4. Learning how to think fast and slow
Now that you have a better idea of what you should work on for your chess, let’s zoom out and look at what tactics really are through these two core skills.
The fast skill is pattern recognition. It’s that instant feeling you get that there’s something in this position. Your brain says, “Wait... I’ve seen this before.”
The slow skill is calculation. This is where you stop and check if your idea actually works. You go move by move, line by line, without guessing.
A psychologist named Daniel Kahneman called these two ways of thinking System 1 and System 2.
In chess, System 1 is your instinct. It tells you something might be there.
System 2 is your careful thinking. It tells you what’s there, and whether it really works. You need both to play well.
You can improve your pattern recognition by solving a lot. The more reps you put in, the better your instinct becomes. Let’s call it quantity training. Masters have solved thousands, tens of thousands of tactics.
Your calculation gets better with slow, honest work. You work on harder positions, write down your lines, and don’t count a puzzle as solved if you missed something important. Let’s call it quality training.
For calculation, a good rule is to choose exercises you can solve about 70% of the time with real effort. If they’re too easy, you don’t learn, and if they’re too hard, you burn out.
And remember, you don’t learn patterns only from puzzles. You learn them from
- your own games,
- looking at your mistakes,
- studying games and
- playing through classics.
The more places you learn from, and the higher their quality, the stronger your instinct gets.
Knowing how tactics work in your brain is great... but none of it matters unless you can execute it in your games. This is where everything we’ve talked about comes together.
The goal: finding tactics in your games
If there’s one thing I want you to remember from this post, it’s that the goal isn’t to be good at puzzles. The goal is to get better at finding tactics in your actual games, when your palms are sweaty, the clock is running and pieces are everywhere. That’s what your training’s for.
Your pattern recognition training should be quick and often, and your calculation training should be slow and challenging.
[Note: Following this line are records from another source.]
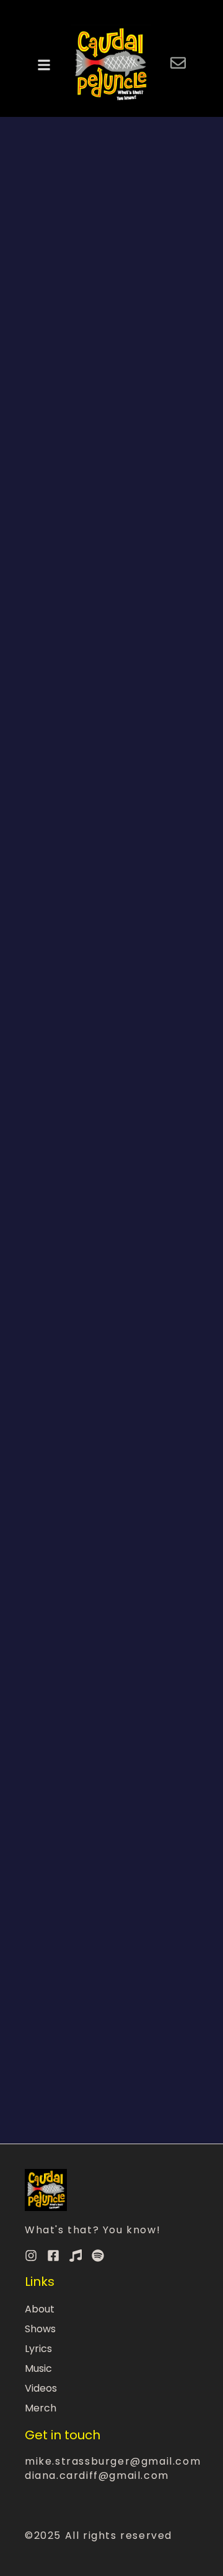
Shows (40, 2329)
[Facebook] (53, 2255)
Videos (41, 2388)
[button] (44, 65)
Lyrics (38, 2349)
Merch (40, 2408)
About (40, 2309)
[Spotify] (98, 2255)
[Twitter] (75, 2255)
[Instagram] (31, 2255)
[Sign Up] (178, 64)
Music (38, 2368)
And consistency always beats intensity. If you can train every day, great. If not, a few days a week still works really well. Sometimes you go through a phase where solving tactics feels like a fun game, and you rack up thousands of puzzles. Honestly, that can help a lot because you’re so into it. But it’s hard to keep that up forever, so what you want is a habit you can stick to without burning out.
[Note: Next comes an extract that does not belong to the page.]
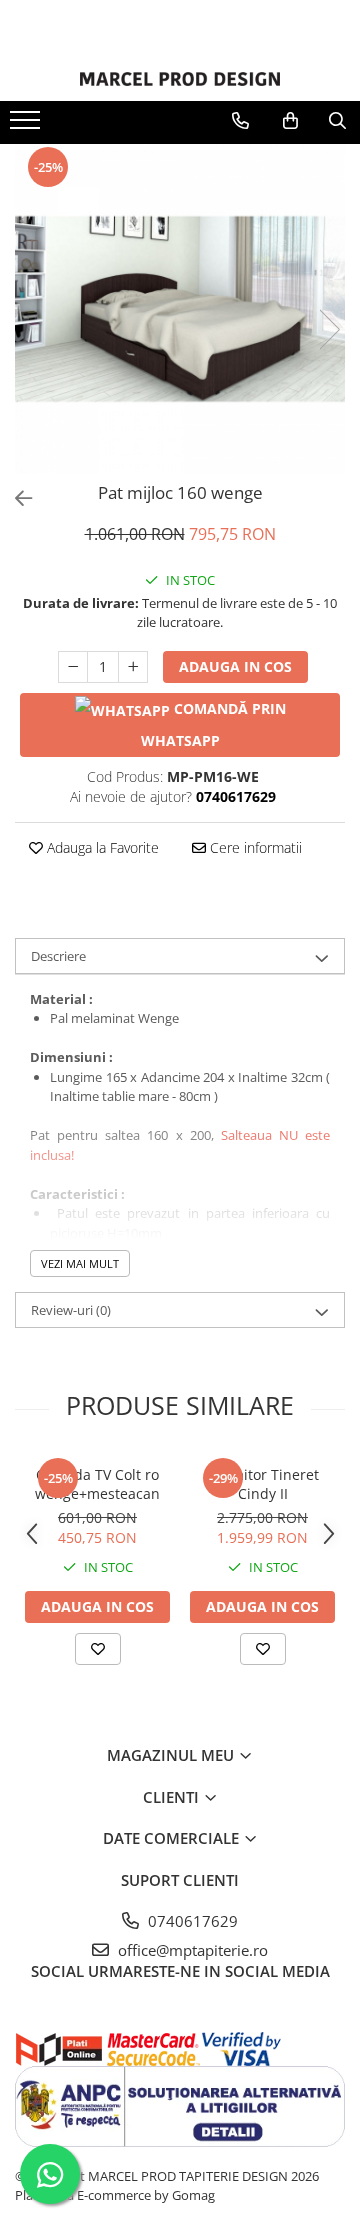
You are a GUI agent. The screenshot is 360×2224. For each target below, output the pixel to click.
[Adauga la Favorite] (98, 1649)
If you have someone to train with or talk tactics with, that’s always good, as well as having a coach who can guide you in the right direction.
Summary
So, this is one way to improve your tactics that’s worked for me and students I’ve taught.
- you add a layer to your identity
- you train what matters at your rating level
- you find the gaps in your tactics from your own games, and
- you work on both your fast and slow thinking.
When these four things line up, your tactics won’t just be better in puzzles. They’ll start showing up in your real games.
And that is how... you become a real tactician.
Real life is, to most men, a long second-best, a perpetual compromise between the ideal and the possible; but the world of pure reason knows no compromise, no practical limitations ...
—Bertrand Russell, The Study of Mathematics
What’s helped you with tactics in your chess life?